## Assignment
Those lines of the records that contain "agent" are to be located and copied.
^^^^^^^^
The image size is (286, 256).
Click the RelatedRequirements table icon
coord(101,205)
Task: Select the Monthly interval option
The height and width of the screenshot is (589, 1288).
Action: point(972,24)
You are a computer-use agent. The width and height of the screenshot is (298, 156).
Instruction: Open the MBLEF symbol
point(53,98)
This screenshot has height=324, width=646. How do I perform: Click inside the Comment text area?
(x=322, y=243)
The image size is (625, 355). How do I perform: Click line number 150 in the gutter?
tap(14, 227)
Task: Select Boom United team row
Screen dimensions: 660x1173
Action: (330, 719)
^^^^^^^^
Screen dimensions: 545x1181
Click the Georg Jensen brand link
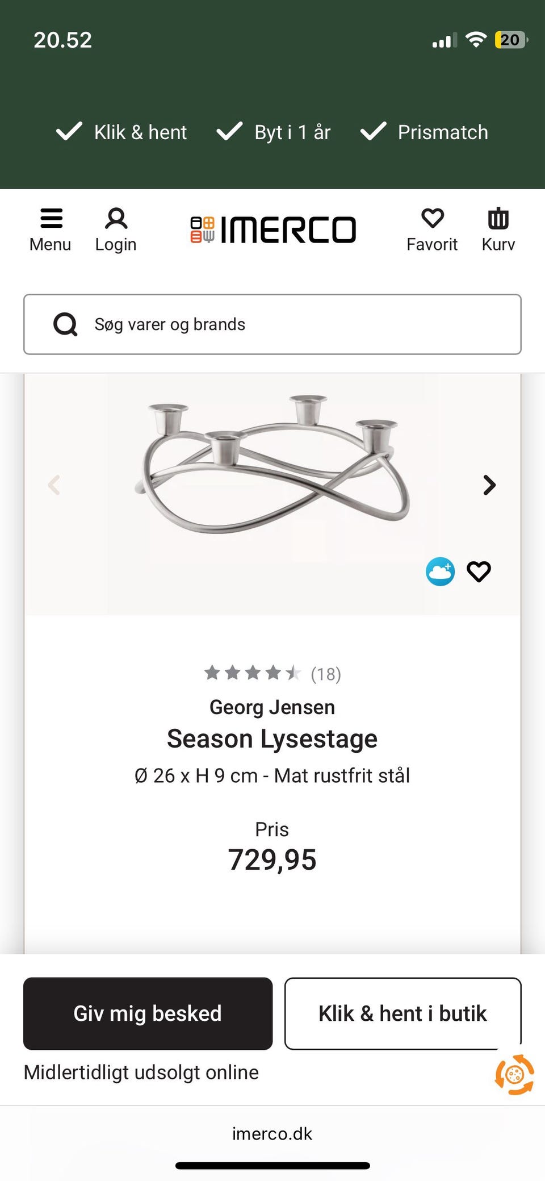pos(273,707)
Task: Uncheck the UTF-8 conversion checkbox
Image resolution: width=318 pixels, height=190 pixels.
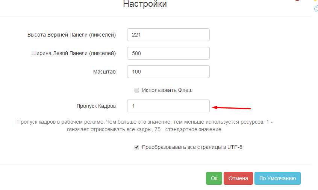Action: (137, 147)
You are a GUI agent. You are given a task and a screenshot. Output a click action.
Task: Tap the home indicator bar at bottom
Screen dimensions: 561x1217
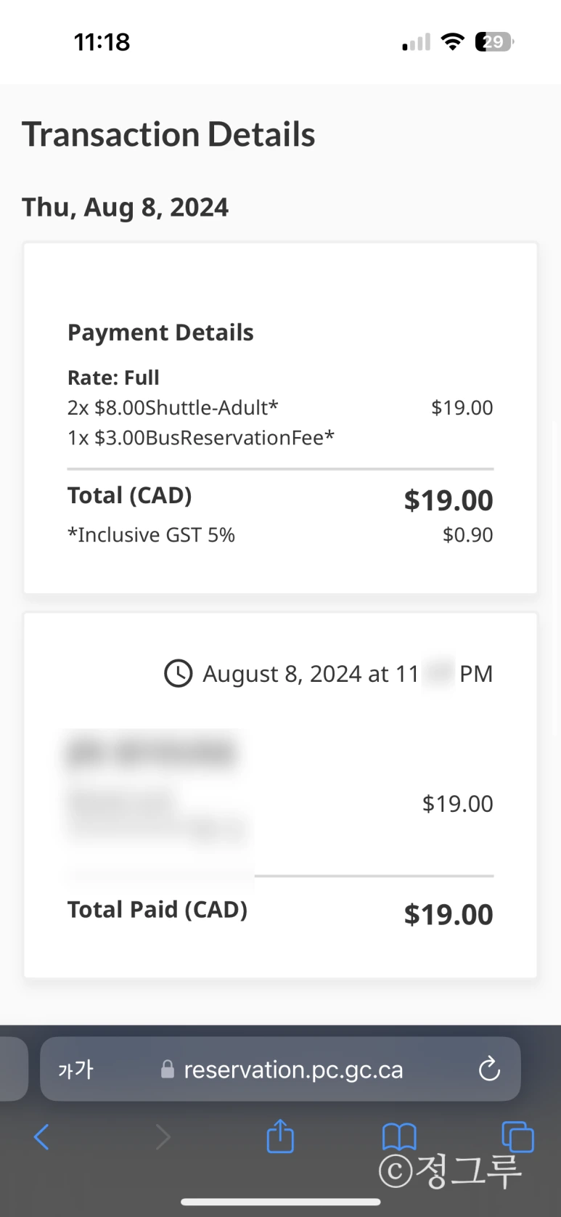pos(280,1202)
^^^^^^^^
## Solution
You are a computer-use agent. The width and height of the screenshot is (298, 156).
You are a GUI agent. You are given a task and a screenshot. Output a click action.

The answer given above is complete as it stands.